所有的决定权交回到小女子的身上,她抬头,看着饭桌前面他和她的哥哥们觥筹交错,内心中生了慌乱,这样的慌乱来得并不激烈,就像是微风吹乱了幼鸟好不容易捋顺的毛,随后来的便是雌性生物在雄性面前与生俱来的骄矜,这些陌生的情感交杂着而来,显得十分纷乱,但她却又莫名其妙的自信心,相信自己可以战胜这些东西,然后赢得自己从小便习惯依附的平静。也许是她看爸爸的时间太长,又也许是爸爸对别人的视线太过于敏感,爸爸抬头看了她一眼,正好对上了她含着思绪的眼神,他笑了笑,卧蚕浮起,双眼像是桃花一般,叫人失神,妈妈的脸迅速的热了起来,低头吃饭,暗自的唾弃自己,但又不知唾弃什么,吃着吃着,她看着筷子上夹起的青菜又恍然的想起了刚才的脸,他的。他比自己大,大四岁的样子,那晚昏昏欲睡的听着长辈说着他,说他眼界高,一直留到了二十五六的年纪,但这些年也不是白过的,勤奋向上,家底颇丰,海里浪里,是打鱼的一把好手;说他亲人缘浅,小小年纪就没有了父母,和哥哥也是来往甚少;说他胆大脚大,敢出远门,会走四方,要不然也不会一个省南的遇上一个省北的,并且还求上了亲。

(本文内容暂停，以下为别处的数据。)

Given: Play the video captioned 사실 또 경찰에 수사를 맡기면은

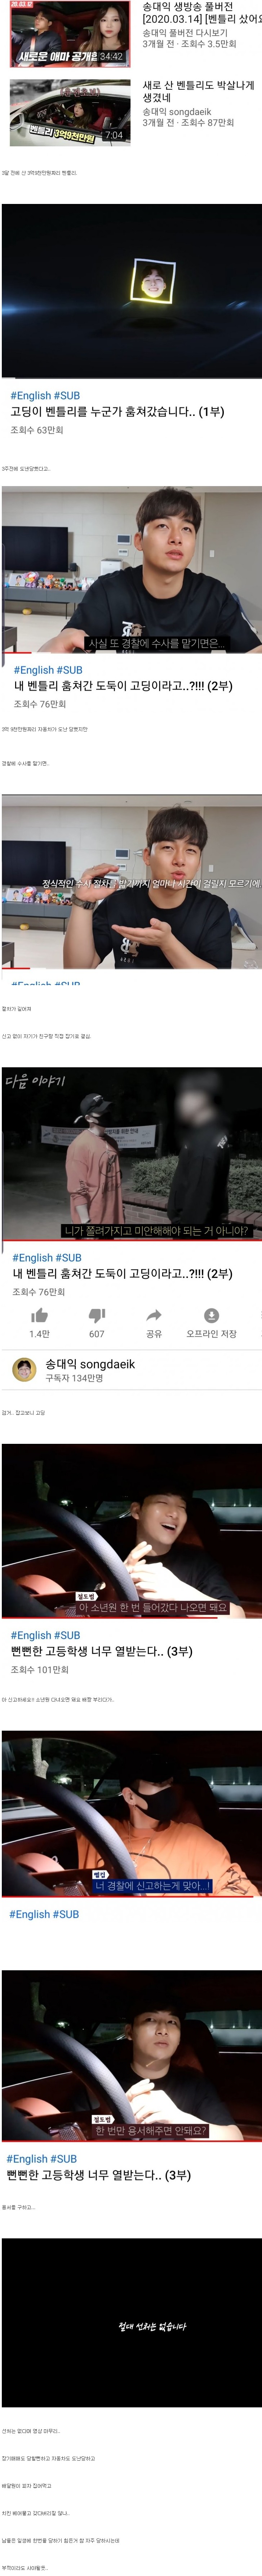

这些个并不是小女子在意的东西,除去跳舞之外,年轻的女子爱的都是些肤浅的东西,她自然看的也是那些,那张脸仿佛是刻在了她的心上一样,鼻梁是又高又直又挺,与她的截然相反,她自己的是精致小巧,以前还不觉得鼻子都是鼻子有什么不同,看见了一个格外好看的之后,还是感觉是不同的。
外婆家给了爸爸机会,这自然不会使擅长抓住机会的爸爸错过,他依旧如同那次筛选那样,不紧不慢的约着妈妈出去,得到了舅舅们的明确支持之后,他占据了妈妈的自行车前座,接送妈妈的任务放在了他的身上。这一来一回的路上发生了许多有趣的事情,最多的便是妈妈拿着一朵白色小雏菊或一根马尾草自在的哼唱着跑了调的歌曲后,他会忍不住笑出声来,这使得从来没有在外人面前下过脸的小女子变得十分恼怒,甚至跳下车,生气的自己走。这时他跟在她后面,企图解释,最后却什么都解释不好,甚至让她变得越发的恼怒,他只好一把将她背起,再次返回放在孤单的遗留在路边的自行车后座上,然后安抚的唱着她喜欢听的歌给她听。